Going through the entries below, work out how many lines have the string "code" in them. Give the number and nothing more.

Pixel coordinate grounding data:

+++

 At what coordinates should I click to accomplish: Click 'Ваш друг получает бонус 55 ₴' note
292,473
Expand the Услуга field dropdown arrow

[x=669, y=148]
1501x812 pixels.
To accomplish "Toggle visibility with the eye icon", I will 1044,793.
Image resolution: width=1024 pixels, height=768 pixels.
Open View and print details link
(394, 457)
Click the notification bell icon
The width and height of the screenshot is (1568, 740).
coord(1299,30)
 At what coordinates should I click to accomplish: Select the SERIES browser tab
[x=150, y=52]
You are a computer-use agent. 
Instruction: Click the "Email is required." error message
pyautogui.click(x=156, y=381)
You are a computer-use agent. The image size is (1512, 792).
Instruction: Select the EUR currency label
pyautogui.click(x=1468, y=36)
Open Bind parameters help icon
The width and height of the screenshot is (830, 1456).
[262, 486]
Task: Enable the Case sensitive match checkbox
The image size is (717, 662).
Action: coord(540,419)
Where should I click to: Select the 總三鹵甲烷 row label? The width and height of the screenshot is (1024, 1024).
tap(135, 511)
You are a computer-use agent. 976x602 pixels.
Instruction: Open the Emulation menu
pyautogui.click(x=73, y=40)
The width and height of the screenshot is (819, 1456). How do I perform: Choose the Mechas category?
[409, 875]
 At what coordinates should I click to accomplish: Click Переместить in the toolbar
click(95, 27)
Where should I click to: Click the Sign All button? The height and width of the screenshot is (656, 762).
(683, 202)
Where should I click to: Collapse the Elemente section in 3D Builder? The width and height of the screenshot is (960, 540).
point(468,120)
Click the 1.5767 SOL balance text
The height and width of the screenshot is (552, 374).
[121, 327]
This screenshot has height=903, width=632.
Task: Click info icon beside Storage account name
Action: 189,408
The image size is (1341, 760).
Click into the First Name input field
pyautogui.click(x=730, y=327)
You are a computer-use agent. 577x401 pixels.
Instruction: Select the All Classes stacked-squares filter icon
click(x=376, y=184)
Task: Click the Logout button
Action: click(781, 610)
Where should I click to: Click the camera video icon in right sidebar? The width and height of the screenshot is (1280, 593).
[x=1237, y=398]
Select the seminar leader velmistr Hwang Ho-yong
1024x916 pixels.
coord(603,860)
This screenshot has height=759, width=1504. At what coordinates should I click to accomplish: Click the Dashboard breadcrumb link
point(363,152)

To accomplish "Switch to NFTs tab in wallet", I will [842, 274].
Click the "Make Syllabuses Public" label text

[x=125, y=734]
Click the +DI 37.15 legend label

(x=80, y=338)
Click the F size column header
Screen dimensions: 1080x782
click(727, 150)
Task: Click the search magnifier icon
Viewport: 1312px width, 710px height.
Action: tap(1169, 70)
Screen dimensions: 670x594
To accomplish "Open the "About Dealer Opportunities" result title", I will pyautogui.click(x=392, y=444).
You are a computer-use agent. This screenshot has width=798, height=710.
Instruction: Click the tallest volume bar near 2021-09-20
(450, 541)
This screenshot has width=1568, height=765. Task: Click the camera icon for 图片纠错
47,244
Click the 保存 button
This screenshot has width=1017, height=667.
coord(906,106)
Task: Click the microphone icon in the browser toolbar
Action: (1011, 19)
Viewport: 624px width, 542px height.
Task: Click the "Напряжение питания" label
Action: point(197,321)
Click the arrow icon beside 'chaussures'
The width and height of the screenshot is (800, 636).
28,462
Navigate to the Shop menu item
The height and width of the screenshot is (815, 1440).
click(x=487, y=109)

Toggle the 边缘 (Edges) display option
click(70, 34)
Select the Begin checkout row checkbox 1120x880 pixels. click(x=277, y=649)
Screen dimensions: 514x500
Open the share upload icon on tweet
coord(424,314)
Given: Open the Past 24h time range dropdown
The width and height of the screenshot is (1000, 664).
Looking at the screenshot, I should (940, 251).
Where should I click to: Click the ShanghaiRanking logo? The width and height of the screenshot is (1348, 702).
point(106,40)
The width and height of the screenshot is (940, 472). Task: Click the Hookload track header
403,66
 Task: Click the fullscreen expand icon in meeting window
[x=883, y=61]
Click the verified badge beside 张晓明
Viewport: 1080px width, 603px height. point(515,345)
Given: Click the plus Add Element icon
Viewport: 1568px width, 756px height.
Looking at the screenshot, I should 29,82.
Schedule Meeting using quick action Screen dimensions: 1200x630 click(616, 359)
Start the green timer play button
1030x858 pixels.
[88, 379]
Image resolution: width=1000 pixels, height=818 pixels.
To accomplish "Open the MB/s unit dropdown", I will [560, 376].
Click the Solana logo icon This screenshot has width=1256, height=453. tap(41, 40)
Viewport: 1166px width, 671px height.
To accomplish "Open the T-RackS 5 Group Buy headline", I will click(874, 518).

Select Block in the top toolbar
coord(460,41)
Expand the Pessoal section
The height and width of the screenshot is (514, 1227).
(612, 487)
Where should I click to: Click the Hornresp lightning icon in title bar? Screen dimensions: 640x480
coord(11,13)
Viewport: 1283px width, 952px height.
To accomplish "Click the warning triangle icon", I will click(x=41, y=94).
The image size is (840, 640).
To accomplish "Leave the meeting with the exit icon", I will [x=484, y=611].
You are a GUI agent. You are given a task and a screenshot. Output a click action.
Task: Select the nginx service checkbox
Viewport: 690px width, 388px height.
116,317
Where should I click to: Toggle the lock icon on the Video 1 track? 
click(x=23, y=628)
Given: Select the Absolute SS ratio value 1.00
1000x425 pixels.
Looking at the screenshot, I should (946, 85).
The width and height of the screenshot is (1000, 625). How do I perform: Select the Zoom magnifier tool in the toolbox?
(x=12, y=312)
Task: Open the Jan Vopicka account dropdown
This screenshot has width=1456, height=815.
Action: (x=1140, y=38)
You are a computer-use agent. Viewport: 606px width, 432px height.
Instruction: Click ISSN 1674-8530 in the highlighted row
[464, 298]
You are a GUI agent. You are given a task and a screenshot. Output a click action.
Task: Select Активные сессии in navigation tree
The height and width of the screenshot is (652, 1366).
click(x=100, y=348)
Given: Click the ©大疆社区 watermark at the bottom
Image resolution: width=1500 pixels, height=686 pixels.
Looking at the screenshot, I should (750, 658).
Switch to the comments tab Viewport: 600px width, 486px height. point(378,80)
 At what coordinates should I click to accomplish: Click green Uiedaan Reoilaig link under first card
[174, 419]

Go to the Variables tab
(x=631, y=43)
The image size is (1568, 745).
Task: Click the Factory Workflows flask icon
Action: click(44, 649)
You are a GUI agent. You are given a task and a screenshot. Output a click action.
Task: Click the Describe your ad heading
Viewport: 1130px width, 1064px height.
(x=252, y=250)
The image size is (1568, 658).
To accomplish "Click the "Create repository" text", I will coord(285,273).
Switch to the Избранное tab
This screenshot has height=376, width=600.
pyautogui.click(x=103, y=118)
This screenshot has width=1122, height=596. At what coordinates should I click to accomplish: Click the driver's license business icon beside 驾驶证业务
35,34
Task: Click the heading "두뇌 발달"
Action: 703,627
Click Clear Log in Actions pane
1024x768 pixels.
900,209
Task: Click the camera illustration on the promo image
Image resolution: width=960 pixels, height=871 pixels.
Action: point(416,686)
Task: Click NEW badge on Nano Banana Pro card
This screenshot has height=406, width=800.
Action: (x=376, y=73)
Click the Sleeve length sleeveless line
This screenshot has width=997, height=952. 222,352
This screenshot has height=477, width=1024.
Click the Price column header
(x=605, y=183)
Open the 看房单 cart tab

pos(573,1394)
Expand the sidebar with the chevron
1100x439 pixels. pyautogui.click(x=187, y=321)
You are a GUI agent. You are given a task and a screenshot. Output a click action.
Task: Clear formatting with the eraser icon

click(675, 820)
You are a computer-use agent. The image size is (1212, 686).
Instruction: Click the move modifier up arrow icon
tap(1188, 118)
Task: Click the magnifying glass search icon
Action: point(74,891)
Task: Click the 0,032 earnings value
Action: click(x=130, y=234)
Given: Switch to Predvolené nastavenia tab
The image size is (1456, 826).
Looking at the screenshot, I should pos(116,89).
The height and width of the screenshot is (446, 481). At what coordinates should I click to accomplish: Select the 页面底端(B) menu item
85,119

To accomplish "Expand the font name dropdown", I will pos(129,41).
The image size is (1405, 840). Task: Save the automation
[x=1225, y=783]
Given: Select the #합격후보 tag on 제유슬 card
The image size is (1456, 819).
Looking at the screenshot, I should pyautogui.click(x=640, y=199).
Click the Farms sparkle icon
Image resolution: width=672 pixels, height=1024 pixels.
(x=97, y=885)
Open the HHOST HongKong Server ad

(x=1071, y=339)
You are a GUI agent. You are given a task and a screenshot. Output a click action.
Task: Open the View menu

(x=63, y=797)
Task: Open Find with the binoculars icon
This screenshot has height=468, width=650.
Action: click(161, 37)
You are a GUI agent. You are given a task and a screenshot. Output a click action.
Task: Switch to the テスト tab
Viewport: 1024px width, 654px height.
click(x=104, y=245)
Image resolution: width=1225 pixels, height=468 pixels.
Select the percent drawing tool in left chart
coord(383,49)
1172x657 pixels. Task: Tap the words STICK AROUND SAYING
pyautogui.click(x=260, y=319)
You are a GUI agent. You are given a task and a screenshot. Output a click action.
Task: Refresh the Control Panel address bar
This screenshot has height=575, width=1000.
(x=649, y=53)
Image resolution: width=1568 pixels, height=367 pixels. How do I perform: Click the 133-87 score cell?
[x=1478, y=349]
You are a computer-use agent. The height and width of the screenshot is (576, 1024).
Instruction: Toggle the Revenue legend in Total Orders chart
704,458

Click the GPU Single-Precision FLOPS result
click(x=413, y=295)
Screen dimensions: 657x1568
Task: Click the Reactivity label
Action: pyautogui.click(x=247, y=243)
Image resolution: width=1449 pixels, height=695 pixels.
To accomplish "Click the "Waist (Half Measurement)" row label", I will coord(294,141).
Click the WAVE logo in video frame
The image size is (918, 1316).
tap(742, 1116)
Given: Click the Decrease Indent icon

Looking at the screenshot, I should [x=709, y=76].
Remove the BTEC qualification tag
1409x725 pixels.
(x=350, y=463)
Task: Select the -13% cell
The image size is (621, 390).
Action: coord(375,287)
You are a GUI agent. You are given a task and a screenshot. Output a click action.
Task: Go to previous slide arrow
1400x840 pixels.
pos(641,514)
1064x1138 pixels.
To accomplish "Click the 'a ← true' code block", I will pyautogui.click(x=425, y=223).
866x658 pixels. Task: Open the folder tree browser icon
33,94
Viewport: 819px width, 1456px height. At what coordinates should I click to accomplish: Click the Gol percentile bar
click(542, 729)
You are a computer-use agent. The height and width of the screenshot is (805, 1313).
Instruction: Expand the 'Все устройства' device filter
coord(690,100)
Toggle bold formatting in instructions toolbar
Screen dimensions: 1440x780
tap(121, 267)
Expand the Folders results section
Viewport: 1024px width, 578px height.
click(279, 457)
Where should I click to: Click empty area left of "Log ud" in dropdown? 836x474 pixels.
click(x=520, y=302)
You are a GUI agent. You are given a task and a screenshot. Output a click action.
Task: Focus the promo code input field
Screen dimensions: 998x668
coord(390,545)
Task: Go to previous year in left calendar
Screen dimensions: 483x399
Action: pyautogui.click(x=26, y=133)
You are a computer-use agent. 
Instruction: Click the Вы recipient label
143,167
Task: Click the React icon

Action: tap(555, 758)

+++

Solution for this exercise: 2